→ Given instruction 1
Reproduce the passage from the page on cycle lengths in an undirected graph that runs between "Product of lengths" and "display the result.", inclusive.

Product of lengths of all cycles in an undirected graph in C++

We are given with the undirected as well as unweighted graph as an input and the task is to find the product of the cycles that are formed in the given and display the result.

Example

Input

In the given figure, there are 8 nodes and out of that 5 nodes are forming cycle including 1, 6, 3, 5, 8 and rest of the node are not included in the cycle. So, the length of the cycle is 5 as it includes 5 node therefore product is 5

In the given figure, there are 12 nodes and out of that 11(5 +6) nodes are forming cycle including 1, 6, 3, 5, 8 and 9, 4, 10, 11, 22, 12 and the rest of the node 2 is not included in the cycle. So, the length of the cycle is 5 * 6 = 30

Approach used in the below program is as follows−

• Input the nodes for forming the cycle
• Create the DFS function and call it to traverse the vertex by coloring it
• Either the node are marked completely visited or partially visited
• Completely visited node need not be visit again and hence need not to store it whereas partially visited nodes need to be stored because they are visited again
• Print the result

Algorithm

Start
Step 1-> declare function to traverse the graph using DFS approach
   void DFS(int i, int j, int color[], int highlight[], int parent[], int& number)
   IF color[i] = 2
      Return
   End
   IF color[i] = 1
      Set number++
      Declare and set int temp = j
      Set highlight[temp] = number
      Loop While temp != i
         Set temp = parent[temp]
         Set highlight[temp] = number
      End
      Return
   End
   Set parent[i] = j
   Set color[i] = 1
   For int k : graph[i]
   IF k = parent[i]
      Continue
   End
   Call DFS(k, i, color, highlight, parent, number)
   End
Set color[i] = 2
Step 2-> declare function to find product of nodes in cycle
   int product(int edge, int highlight[], int& number)

→ Information supplied

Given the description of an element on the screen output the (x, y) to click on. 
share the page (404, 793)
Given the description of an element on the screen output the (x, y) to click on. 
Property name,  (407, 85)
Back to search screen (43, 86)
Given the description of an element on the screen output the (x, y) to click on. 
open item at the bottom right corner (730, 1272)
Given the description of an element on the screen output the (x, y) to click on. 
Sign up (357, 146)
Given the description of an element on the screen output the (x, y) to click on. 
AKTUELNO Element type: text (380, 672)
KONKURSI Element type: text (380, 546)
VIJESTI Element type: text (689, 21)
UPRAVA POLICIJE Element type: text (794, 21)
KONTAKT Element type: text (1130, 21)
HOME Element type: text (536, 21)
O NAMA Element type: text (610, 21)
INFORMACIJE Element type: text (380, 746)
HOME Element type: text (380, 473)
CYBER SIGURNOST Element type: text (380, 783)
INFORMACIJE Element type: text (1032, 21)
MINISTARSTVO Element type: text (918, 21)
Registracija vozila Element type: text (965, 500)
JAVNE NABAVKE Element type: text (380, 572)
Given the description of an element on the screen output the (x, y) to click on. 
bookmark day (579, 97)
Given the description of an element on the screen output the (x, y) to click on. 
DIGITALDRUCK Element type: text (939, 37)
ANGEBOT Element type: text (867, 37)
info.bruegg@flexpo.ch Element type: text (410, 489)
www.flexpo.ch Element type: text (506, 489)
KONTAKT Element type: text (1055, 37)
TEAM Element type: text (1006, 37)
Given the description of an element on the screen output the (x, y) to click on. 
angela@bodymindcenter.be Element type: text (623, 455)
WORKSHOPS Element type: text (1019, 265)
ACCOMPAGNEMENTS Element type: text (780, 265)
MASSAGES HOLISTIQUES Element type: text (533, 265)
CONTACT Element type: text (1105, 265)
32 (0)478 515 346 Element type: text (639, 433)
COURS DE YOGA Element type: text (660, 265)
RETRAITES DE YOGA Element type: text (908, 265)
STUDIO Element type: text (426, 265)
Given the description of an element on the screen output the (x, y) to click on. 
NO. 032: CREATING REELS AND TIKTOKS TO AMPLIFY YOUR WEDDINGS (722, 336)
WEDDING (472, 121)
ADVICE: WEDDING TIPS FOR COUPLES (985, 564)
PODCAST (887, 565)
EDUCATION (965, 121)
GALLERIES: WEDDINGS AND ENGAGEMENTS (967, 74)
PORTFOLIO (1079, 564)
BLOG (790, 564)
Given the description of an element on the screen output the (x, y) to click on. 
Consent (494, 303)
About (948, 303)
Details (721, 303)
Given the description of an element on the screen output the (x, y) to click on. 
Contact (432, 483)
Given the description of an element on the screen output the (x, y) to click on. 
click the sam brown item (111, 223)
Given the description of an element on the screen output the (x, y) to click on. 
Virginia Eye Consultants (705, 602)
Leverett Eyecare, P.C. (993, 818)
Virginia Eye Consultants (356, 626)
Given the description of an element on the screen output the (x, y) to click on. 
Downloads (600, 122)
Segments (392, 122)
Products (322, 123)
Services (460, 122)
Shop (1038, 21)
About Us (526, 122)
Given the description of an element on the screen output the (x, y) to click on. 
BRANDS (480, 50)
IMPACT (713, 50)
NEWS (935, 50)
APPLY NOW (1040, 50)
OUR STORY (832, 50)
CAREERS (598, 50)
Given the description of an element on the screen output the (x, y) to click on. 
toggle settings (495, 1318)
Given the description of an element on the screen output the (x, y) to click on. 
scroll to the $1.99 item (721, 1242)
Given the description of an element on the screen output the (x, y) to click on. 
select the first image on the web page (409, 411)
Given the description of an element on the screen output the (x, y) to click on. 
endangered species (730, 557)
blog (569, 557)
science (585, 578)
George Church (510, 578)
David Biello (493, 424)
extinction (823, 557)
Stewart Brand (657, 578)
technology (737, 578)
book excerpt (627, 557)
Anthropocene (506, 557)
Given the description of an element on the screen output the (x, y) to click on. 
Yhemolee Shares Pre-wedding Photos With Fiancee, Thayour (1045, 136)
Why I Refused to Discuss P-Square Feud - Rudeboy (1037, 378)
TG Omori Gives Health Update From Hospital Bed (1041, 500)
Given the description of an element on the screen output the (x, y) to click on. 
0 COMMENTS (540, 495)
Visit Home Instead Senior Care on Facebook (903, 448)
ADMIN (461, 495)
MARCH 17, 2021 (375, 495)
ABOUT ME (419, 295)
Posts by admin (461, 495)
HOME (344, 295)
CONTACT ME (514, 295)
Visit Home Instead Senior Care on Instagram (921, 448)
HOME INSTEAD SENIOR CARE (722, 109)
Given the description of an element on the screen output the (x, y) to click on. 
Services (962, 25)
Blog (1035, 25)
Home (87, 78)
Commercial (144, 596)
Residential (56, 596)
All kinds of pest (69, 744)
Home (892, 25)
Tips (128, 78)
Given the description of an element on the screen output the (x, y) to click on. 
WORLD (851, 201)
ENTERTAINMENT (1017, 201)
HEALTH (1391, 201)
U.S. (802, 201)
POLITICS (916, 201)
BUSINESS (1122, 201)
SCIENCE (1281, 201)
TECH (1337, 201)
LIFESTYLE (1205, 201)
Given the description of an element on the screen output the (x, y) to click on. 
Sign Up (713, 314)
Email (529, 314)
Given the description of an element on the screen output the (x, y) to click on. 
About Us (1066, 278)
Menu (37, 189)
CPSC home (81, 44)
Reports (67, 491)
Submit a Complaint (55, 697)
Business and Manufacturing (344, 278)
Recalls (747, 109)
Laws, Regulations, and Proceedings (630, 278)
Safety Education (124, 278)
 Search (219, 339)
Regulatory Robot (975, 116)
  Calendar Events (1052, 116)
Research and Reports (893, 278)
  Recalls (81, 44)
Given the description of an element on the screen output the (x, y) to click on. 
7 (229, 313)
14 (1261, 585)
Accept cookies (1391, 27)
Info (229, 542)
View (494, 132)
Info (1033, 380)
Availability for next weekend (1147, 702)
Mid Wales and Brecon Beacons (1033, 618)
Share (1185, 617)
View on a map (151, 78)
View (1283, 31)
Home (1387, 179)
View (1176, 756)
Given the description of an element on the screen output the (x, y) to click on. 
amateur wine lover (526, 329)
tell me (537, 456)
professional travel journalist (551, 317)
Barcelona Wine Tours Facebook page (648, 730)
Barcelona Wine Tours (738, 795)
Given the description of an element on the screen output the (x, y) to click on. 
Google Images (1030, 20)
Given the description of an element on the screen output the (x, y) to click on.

→ Given instruction 2
In the rows, switch "output" to "return" in the lines between the first row and the line holding "bookmark day (579, 97)", inclusive, and give only those lines, with everything else unchanged.

→ Written solution 1
Product of lengths of all cycles in an undirected graph in C++

We are given with the undirected as well as unweighted graph as an input and the task is to find the product of the cycles that are formed in the given and display the result.

→ Written solution 2
Given the description of an element on the screen return the (x, y) to click on. 
share the page (404, 793)
Given the description of an element on the screen return the (x, y) to click on. 
Property name,  (407, 85)
Back to search screen (43, 86)
Given the description of an element on the screen return the (x, y) to click on. 
open item at the bottom right corner (730, 1272)
Given the description of an element on the screen return the (x, y) to click on. 
Sign up (357, 146)
Given the description of an element on the screen return the (x, y) to click on. 
AKTUELNO Element type: text (380, 672)
KONKURSI Element type: text (380, 546)
VIJESTI Element type: text (689, 21)
UPRAVA POLICIJE Element type: text (794, 21)
KONTAKT Element type: text (1130, 21)
HOME Element type: text (536, 21)
O NAMA Element type: text (610, 21)
INFORMACIJE Element type: text (380, 746)
HOME Element type: text (380, 473)
CYBER SIGURNOST Element type: text (380, 783)
INFORMACIJE Element type: text (1032, 21)
MINISTARSTVO Element type: text (918, 21)
Registracija vozila Element type: text (965, 500)
JAVNE NABAVKE Element type: text (380, 572)
Given the description of an element on the screen return the (x, y) to click on. 
bookmark day (579, 97)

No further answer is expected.